→ **TASK INPUT**
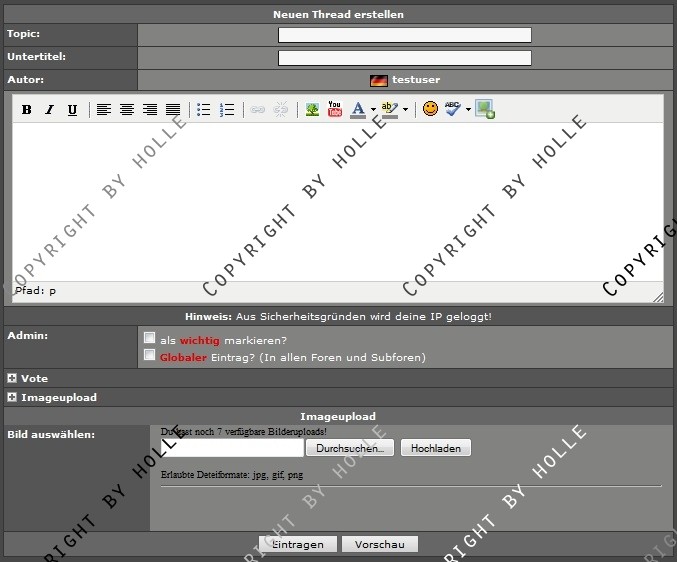
Task: Insert an image with the tree icon
Action: pyautogui.click(x=313, y=110)
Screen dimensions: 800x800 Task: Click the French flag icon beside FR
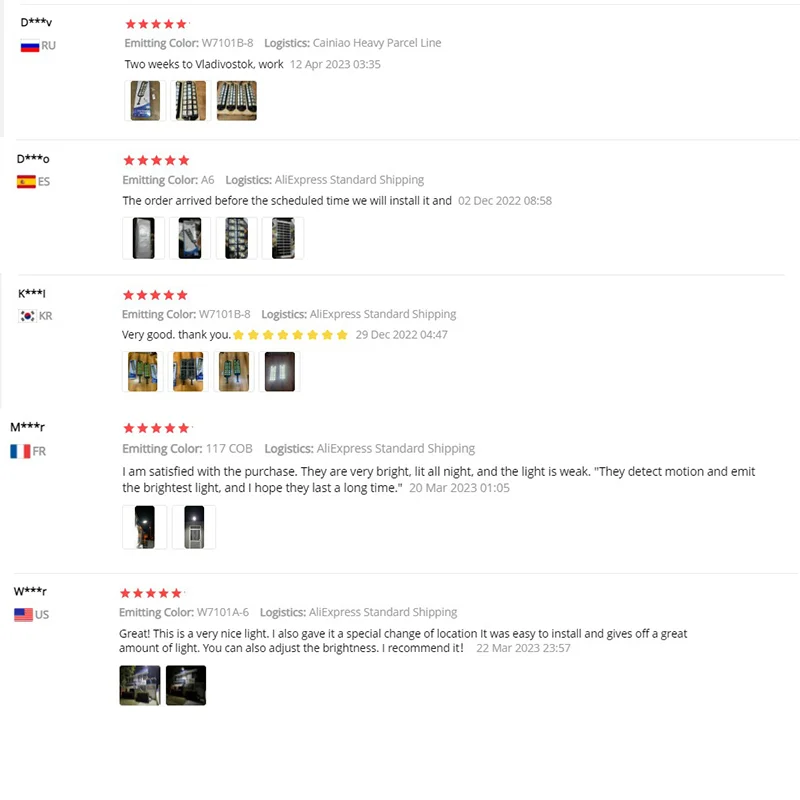point(20,451)
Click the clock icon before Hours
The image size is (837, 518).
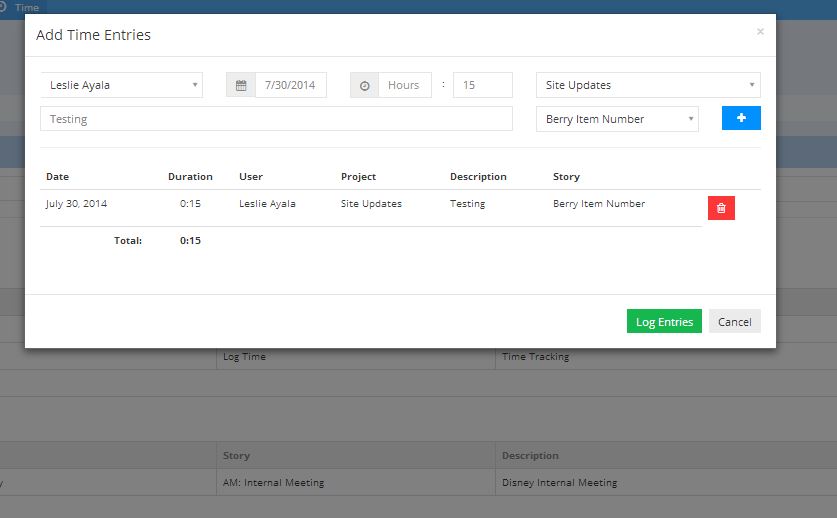pyautogui.click(x=364, y=85)
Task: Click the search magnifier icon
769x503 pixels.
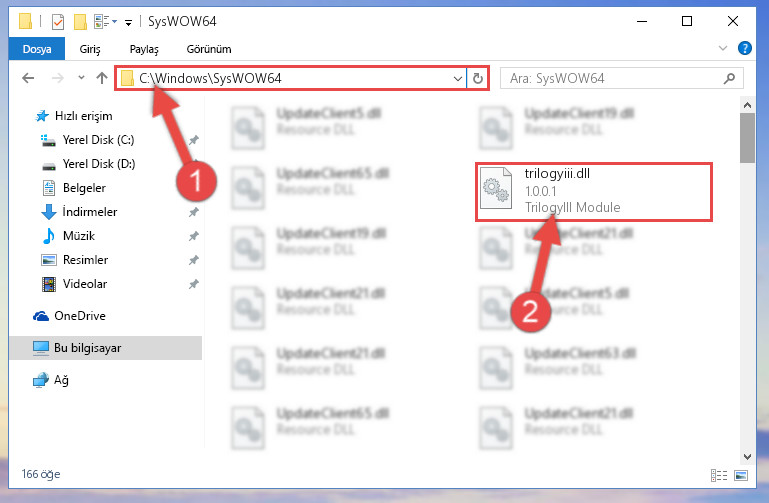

→ **AIM**
Change every "icon" to "symbol" in the lines that begin with the one containing "Screen dimensions: 800x800" and run through the end of the material, keeping everything else the same. Give back only those lines, without the pictures.

→ **ANSWER TO THIS EXERCISE**
Screen dimensions: 800x800 Task: Click the French flag symbol beside FR
point(20,451)
Click the clock symbol before Hours
The image size is (837, 518).
pyautogui.click(x=364, y=85)
Task: Click the search magnifier symbol
769x503 pixels.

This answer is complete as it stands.